Exercise goal
In the rows below, change every "screenshot" to "screen capture" and keep everything else the same. Leave the pictures out of your answer.
◆ ◆ ◆
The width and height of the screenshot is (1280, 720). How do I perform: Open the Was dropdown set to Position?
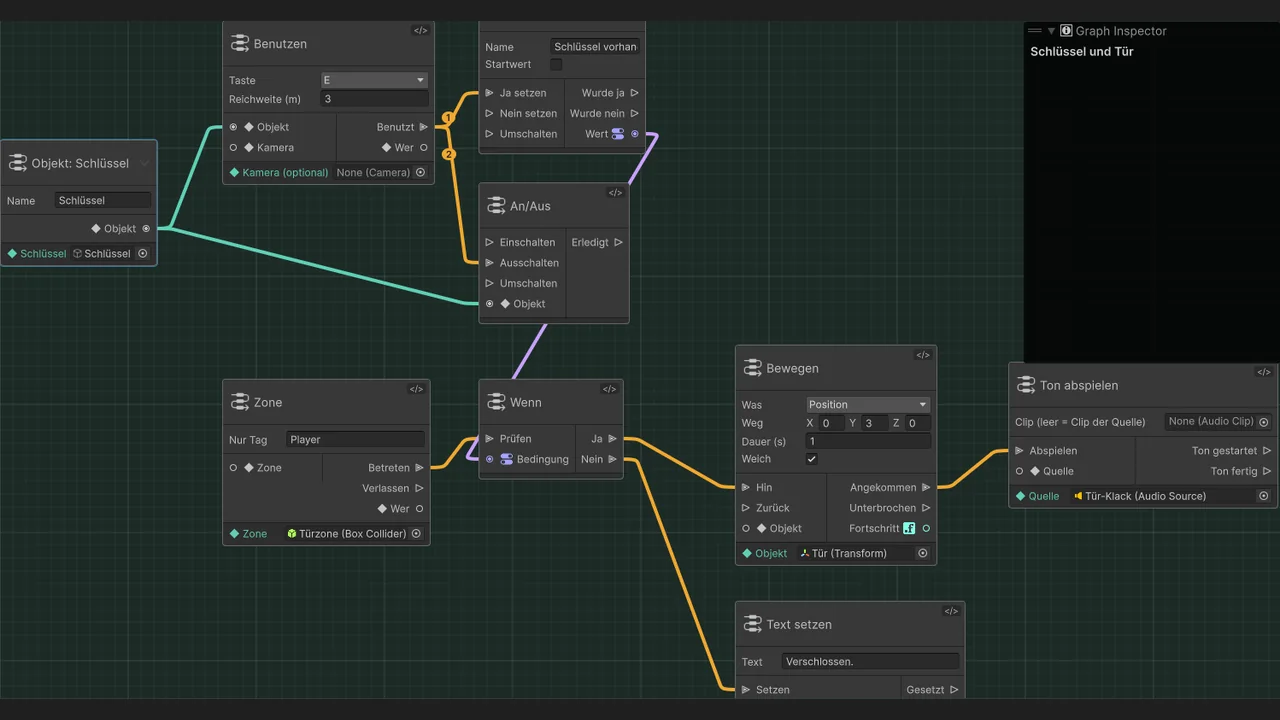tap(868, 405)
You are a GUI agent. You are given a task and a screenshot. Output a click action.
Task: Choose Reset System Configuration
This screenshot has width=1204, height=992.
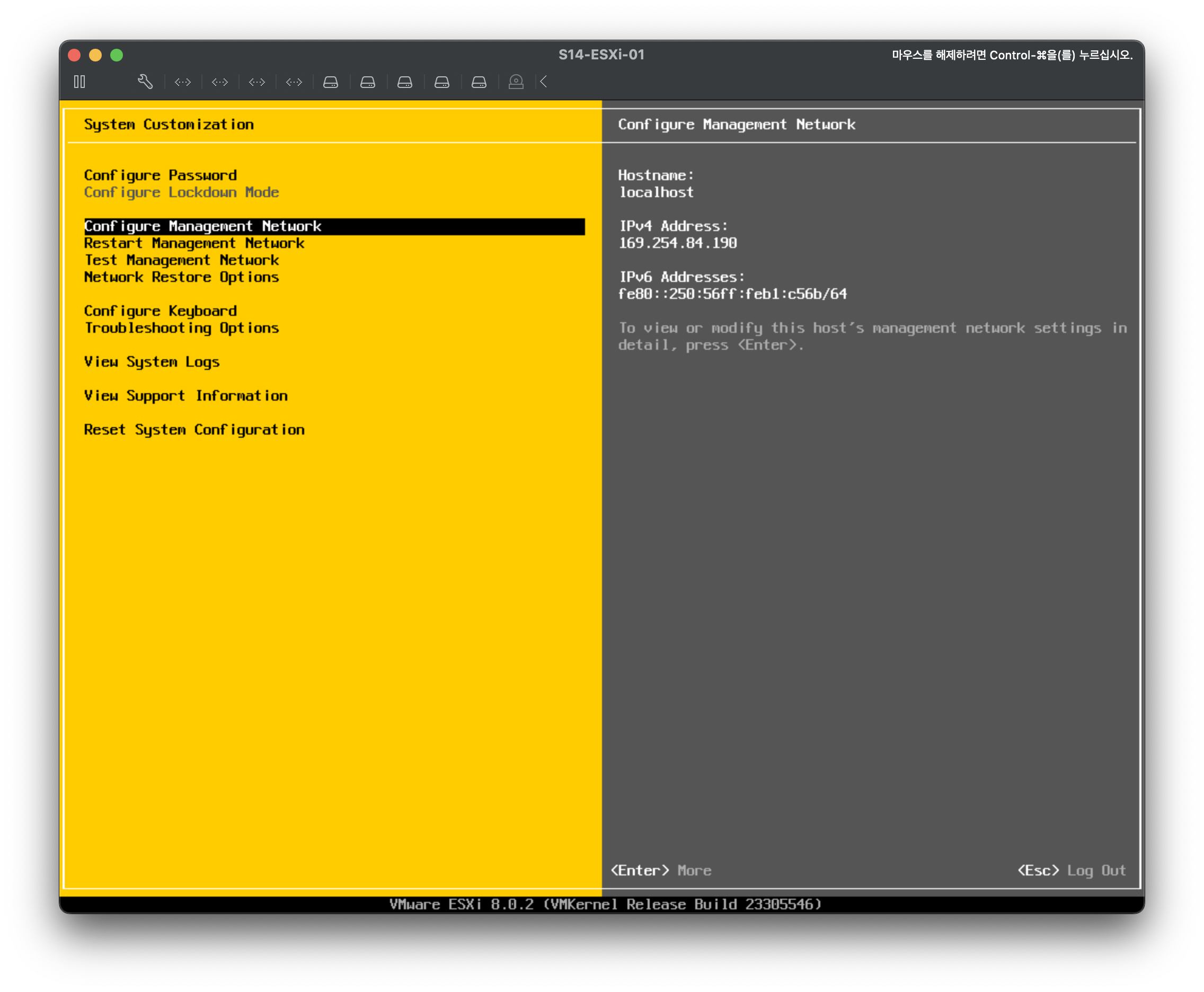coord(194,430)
◆ ◆ ◆
Reply
The width and height of the screen capture is (1280, 720). How do I perform: Open the Was dropdown set to Position?
tap(868, 405)
You are a GUI agent. You are given a task and a screen capture. Output a click action.
Task: Choose Reset System Configuration
This screen capture has width=1204, height=992.
coord(194,430)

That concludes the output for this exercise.